A Sumptuous, Passionate and Utterly Cinematic Anna Karenina

Posted on 17:16 by Unknown


If you are dazzled by beauty, daring, and creativity, I think you will like the new cinematic stab at “Anna Karenina.” While I looked forward to seeing this, the weight of the earlier performances of both Greta Garbo and Vivien Leigh seemed too much for the frail little shoulders of Keira Knightley. How could she compare?





First, let me say that reading this book in high school was NOT a happy experience. It was just so long, and all of the artifice of Imperial Russian society seemed so – well – artificial. Why couldn't the characters just say what they mean? Ah, youth…… And so Director Joe Wright’s challenge: not only to squeeze this hulking epic story of intertwined relationships into an approximate 2-hour story, but to make it look and feel fresh. I am happy to report that he has succeeded. Another straightforward retelling of Anna’s story would have been just so boring, no matter how gorgeously filmed. Instead Wright and screenwriter Tom Stoppard have elected to frame this story of the human heart so chained to the artifice and hypocrisy of society with the proscenium arch of the stage. It is bold, it is daring and it is gorgeous. And – it just feels right.
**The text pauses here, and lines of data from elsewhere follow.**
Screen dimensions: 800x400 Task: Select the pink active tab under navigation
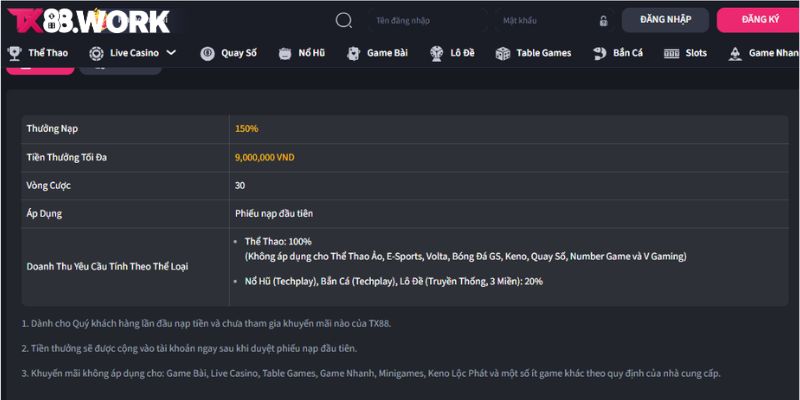tap(38, 69)
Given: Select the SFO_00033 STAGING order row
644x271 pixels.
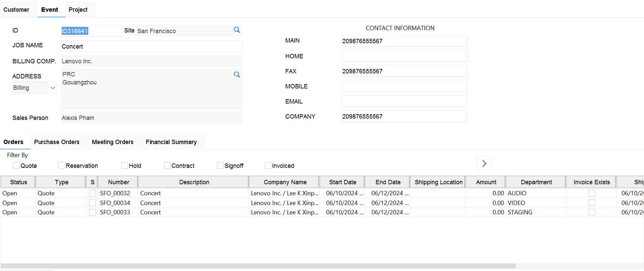Looking at the screenshot, I should coord(115,212).
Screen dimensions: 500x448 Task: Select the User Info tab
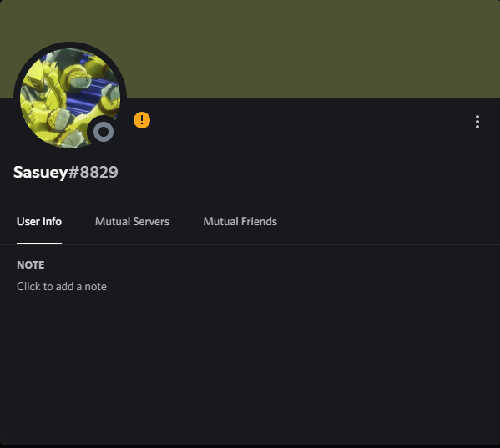[x=39, y=221]
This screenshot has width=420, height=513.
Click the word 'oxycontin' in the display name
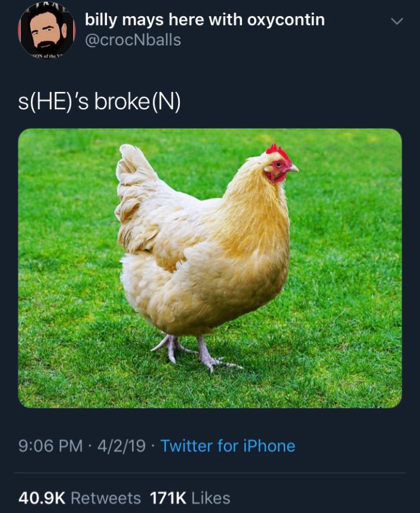click(x=286, y=20)
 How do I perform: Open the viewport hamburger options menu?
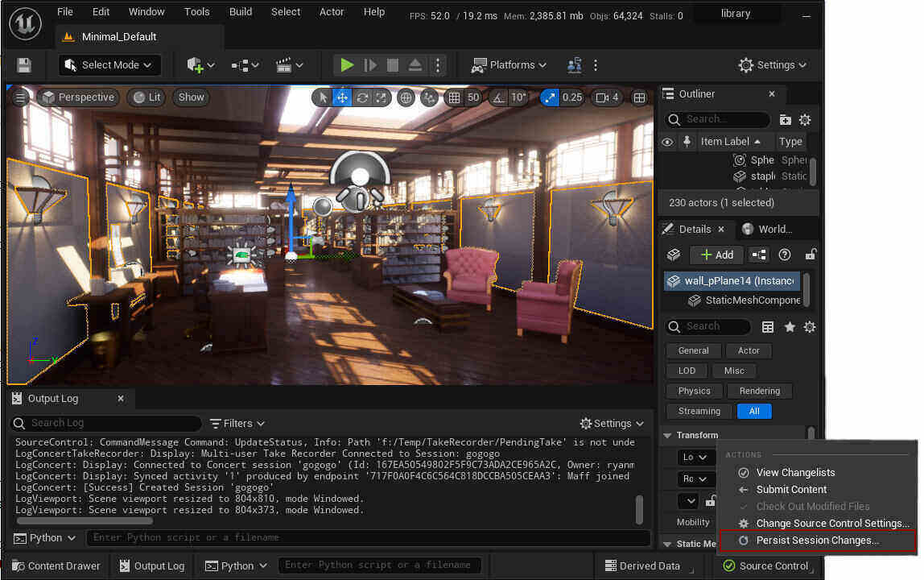20,97
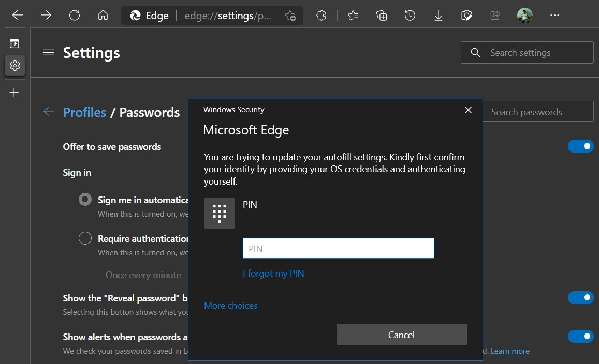Turn off the "Reveal password" button toggle
599x364 pixels.
580,297
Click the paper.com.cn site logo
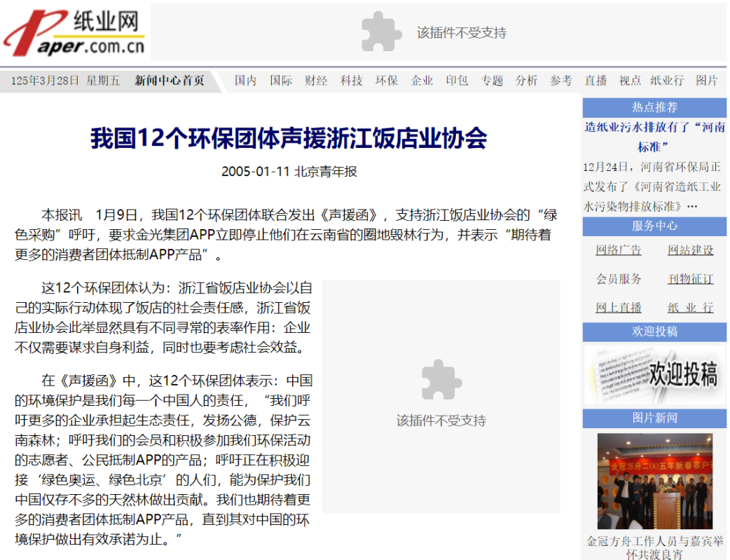The width and height of the screenshot is (730, 560). pyautogui.click(x=74, y=34)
Well, we all know how it ends (Anna, the train and all that), but the characterizations offer some thrills:



Keira Knightley as Anna

Unlike the dignified beauties, Garbo and Leigh, Knightley is an artless, even coltish young woman playing the part of a respectable married lady. She seems content with her priggish husband and clearly adores her young son, but when the outlandish beauty of Count Vronsky is placed before her, she is consumed by an uncontrollable and feverish passion that ultimately wrecks her life. She tries so hard to live by the rules, but the rule of desire is just too much for her. She is, after all, so young.

Jude Law as Karenin


This is my favorite performance in the film. I hated this character in the book, and played by both Basil Rathbone and Ralph Richardson (in the Garbo and Leigh version), he is a cold-hearted prig. Jude Law (almost unrecognizable) plays the deceived husband with compassion. Yes, he's a bore, but he loves Anna and is heart-broken by her deceit. I felt sorry for him - something I never felt for this character when reading the book or watching the other film versions of the story.


Aaron Taylor-Johnson as Vroksky

Aaron Taylor-Johnson is so outlandishly pretty as Anna's lover, Count Vronsky, that I found myself chuckling in order to relive the discomfort of such beauty in a masculine form. He is discomforting, not to mention callow, thoughtless and selfish. He is disturbing. Based on her wardrobe and accessories, Anna loves beautiful things. How could she not want to possess this jewel?


The film also gives time to the Levin/Kitty romance, which balances the destructive love of Anna and Vronsky.

Was it perfect? Probably not. But, it dazzled my eyes and thrilled my imagination and that's why I love the movies.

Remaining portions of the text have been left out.